→ **About this task**
Print all the records below exactly as they stand, but leave out the pictures.
____________________
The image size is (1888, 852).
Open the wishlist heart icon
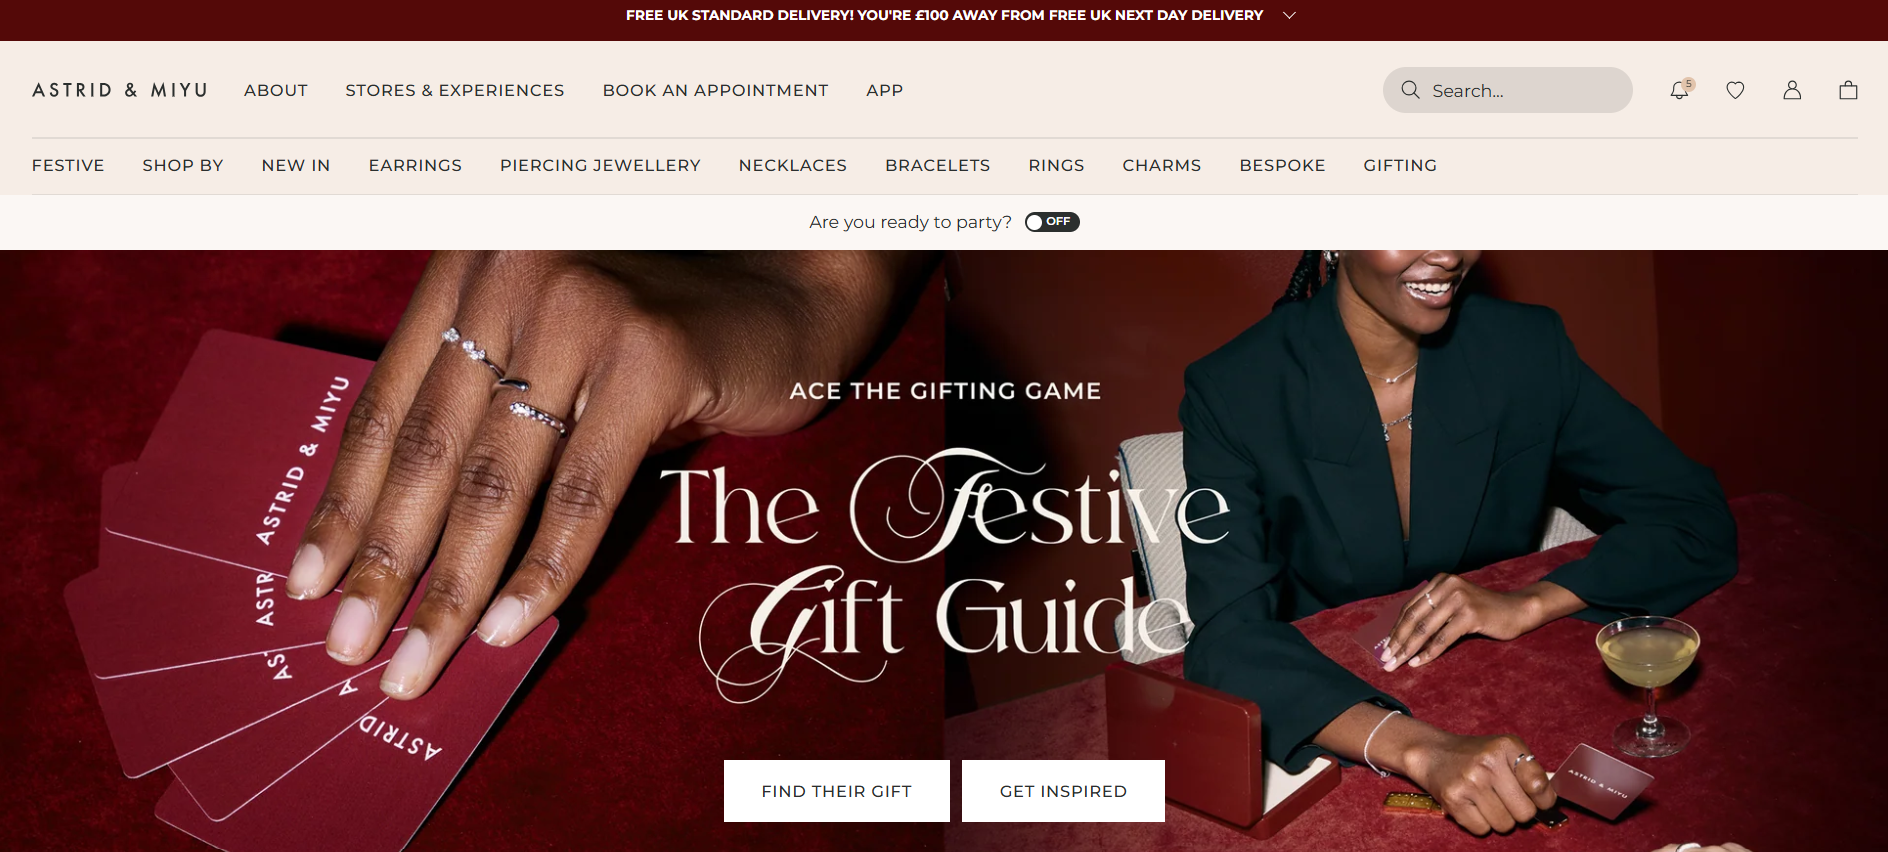click(x=1735, y=90)
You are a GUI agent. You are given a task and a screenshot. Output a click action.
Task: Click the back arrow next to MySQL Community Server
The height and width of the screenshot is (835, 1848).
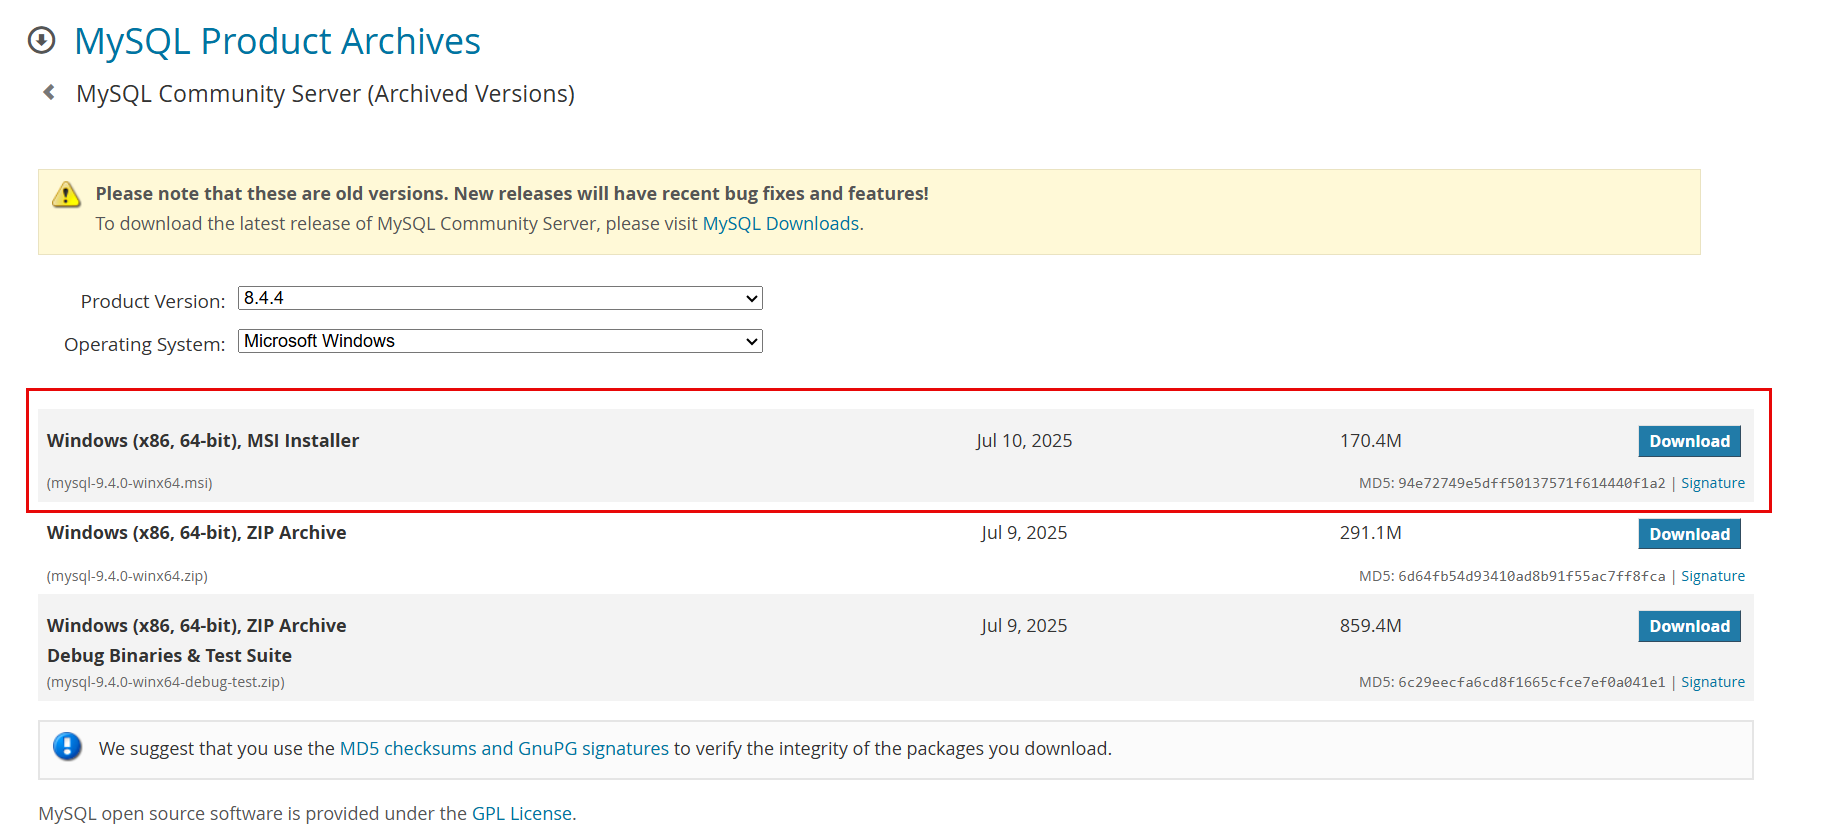(49, 93)
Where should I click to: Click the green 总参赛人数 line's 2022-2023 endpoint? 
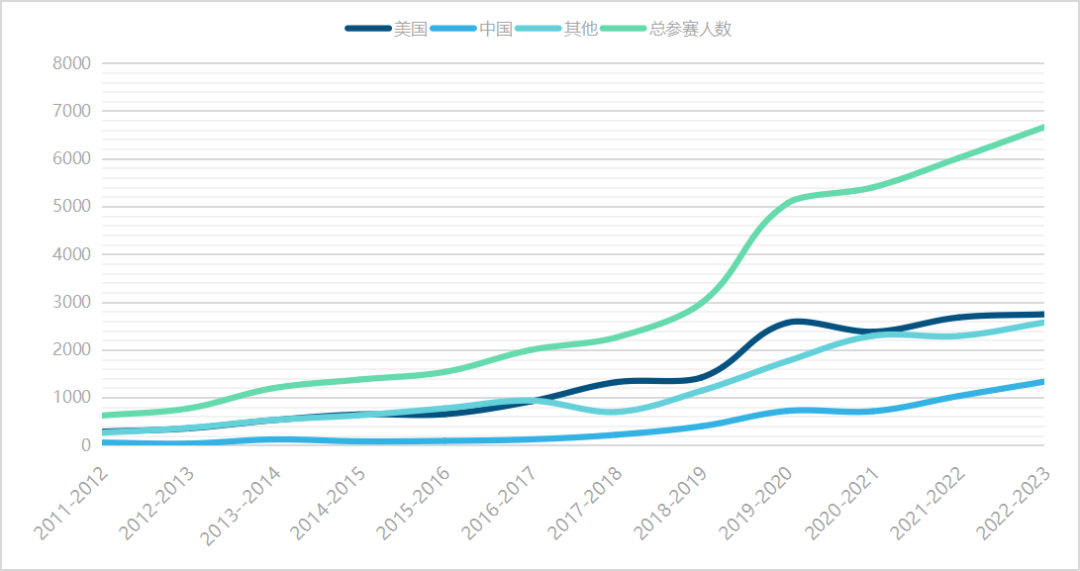click(x=1043, y=127)
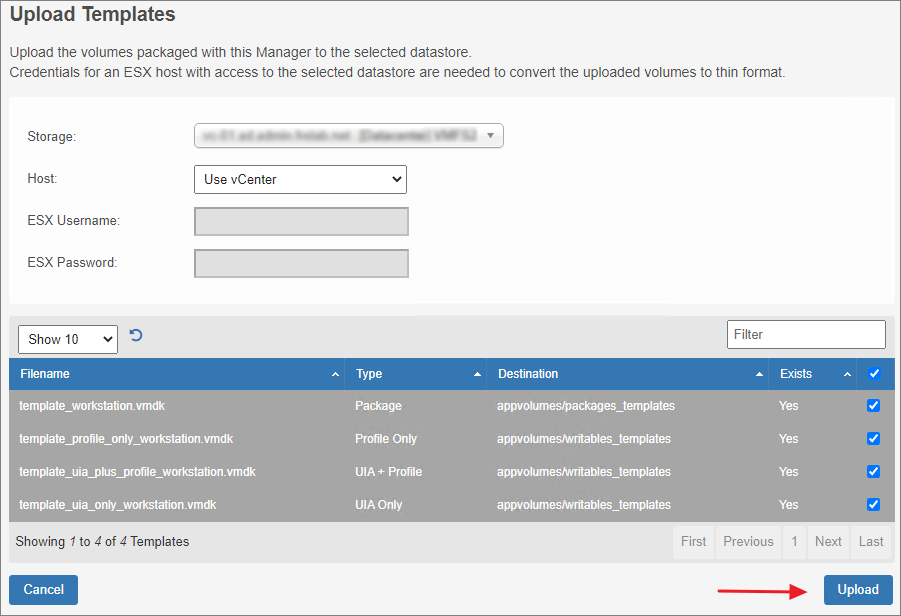This screenshot has width=901, height=616.
Task: Click the refresh icon beside Show 10
Action: 136,336
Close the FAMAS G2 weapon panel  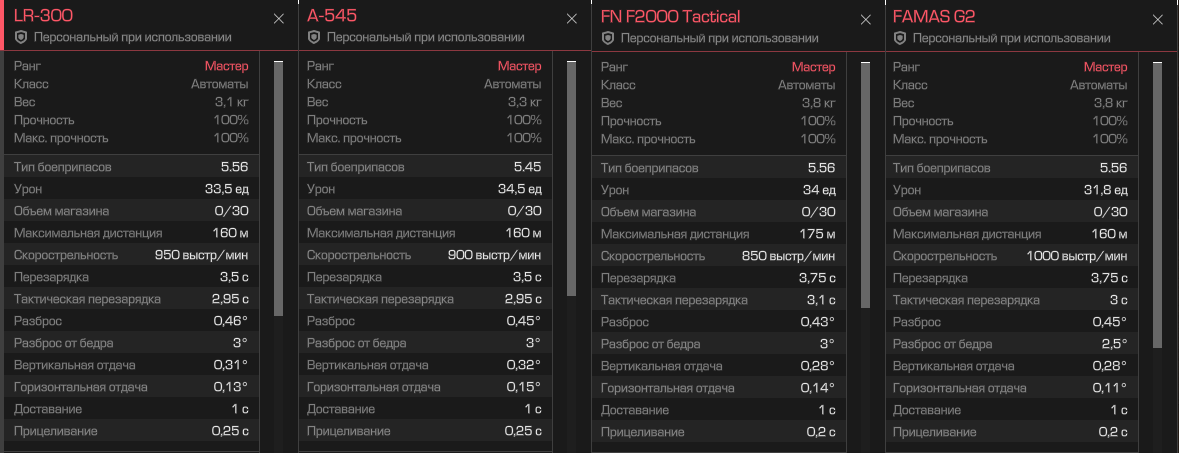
____________________
→ **Answer space**
The image size is (1888, 852).
Open the wishlist heart icon
click(x=1735, y=90)
You are a GUI agent. You are given a task and a screenshot. Output a click action.
Task: Click the back arrow next to MySQL Community Server
The height and width of the screenshot is (835, 1848).
(49, 93)
Where should I click to: Click the green 总参赛人数 line's 2022-2023 endpoint? 
click(x=1043, y=127)
This screenshot has width=901, height=616.
Task: Click the refresh icon beside Show 10
Action: 136,336
Close the FAMAS G2 weapon panel  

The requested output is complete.